Teaching and learning strategies
Class time is used for quizzes, seminars, tutorials and laboratories. Seminars will further explain the online materials, starting from system components and building up to their interconnection and the analysis of overall system behaviour. There will be a short closed-book quiz (30 minutes) at the beginning of some seminars. Feedback on quizzes will be provided during tutorial sessions. Feedback on other assessment tasks is also available on request. Tutorials will concentrate on reinforcing fundamental concepts through drill problems and design exercises. Laboratories will reinforce fundamental concepts and provide opportunities for verification of power system behaviour from model predictions. Students are required to complete pre-class tasks such as reviewing knowledge, reading the textbook and practising problems to build a strong foundational knowledge.
Seminars
Students should learn the new content using the available online materials before attending the seminars. Seminars will contain "whole-class activities" including group discussion, group work on solving realistic problems which will help students to follow the textbook content.
Tutorials
Tutorial problems are provided online and will focus on the application of the theoretical study. Students should attempt the provided problems before coming to the tutorials. Tutorials will be used to discuss any difficulties that students encountered during preparation activities.
Labs
Laboratories are structured sessions that allow students to put into practice the theory developed in seminars using specialized equipment or virtual lab tools. Students will need to collaborate and work in a group of two. Laboratories generally involve preparatory work. Experienced laboratory staff will assist in the running of the laboratories and provide immediate feedback to students.

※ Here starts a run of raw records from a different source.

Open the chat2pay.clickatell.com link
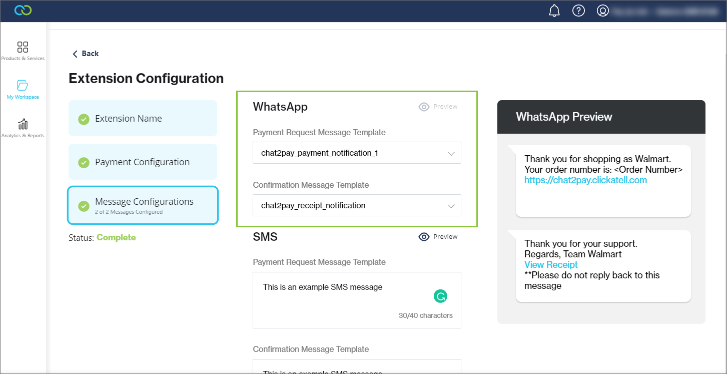Image resolution: width=727 pixels, height=374 pixels. pyautogui.click(x=585, y=180)
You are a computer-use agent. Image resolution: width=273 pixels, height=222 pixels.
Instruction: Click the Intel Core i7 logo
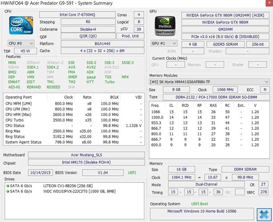point(21,26)
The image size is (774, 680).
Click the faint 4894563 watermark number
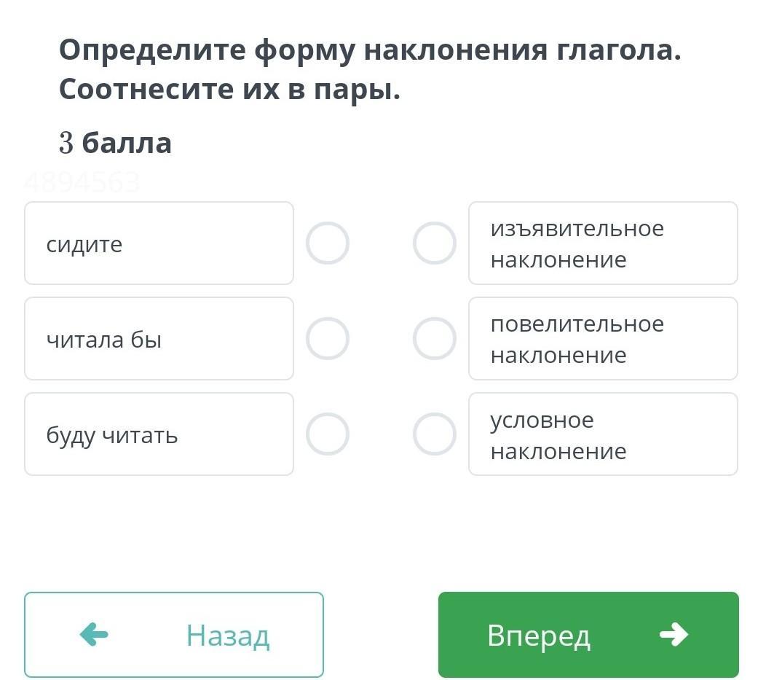tap(82, 182)
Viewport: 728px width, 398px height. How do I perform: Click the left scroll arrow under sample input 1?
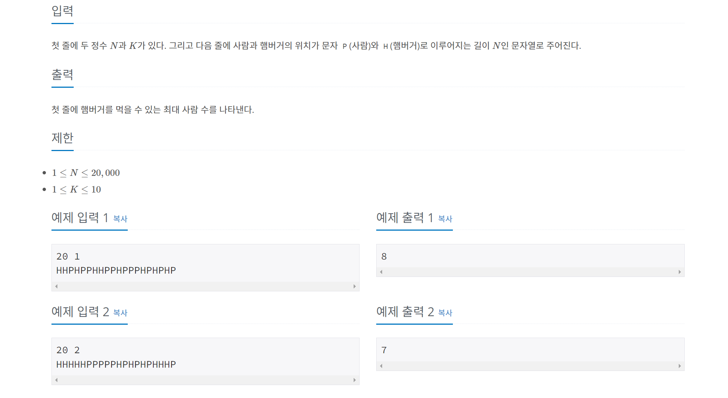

There will be a consultation time available each week with the coordinator and students will be able to discuss their progress in detail.
Content (topics)
The subject is structured into two modules, and content is organized as follows:
- System Components and Steady-State. You will develop a knowledge of 3-phase power systems, voltage, current and power relationships, load and generation characteristics, 3-phase power transformers, capacitance, inductance and equivalent circuits of power lines and cables, calculation of faults using symmetrical components.
- Transient Analysis. You will develop an understanding of computer analysis of 3-phase switching transients, and 2-machine electromechanical transients
Introduction to Power system
Overview of power system -power in single phase AC system - complex power -three phase systems - power in three phase balanced system - power transformers -equivalent circuit of a transformer - auto transformers -tap changing transformers.
Per unit system, power flow and load modelling
Per unit system with applications -power flow between two nodes -load modelling concepts and different load models.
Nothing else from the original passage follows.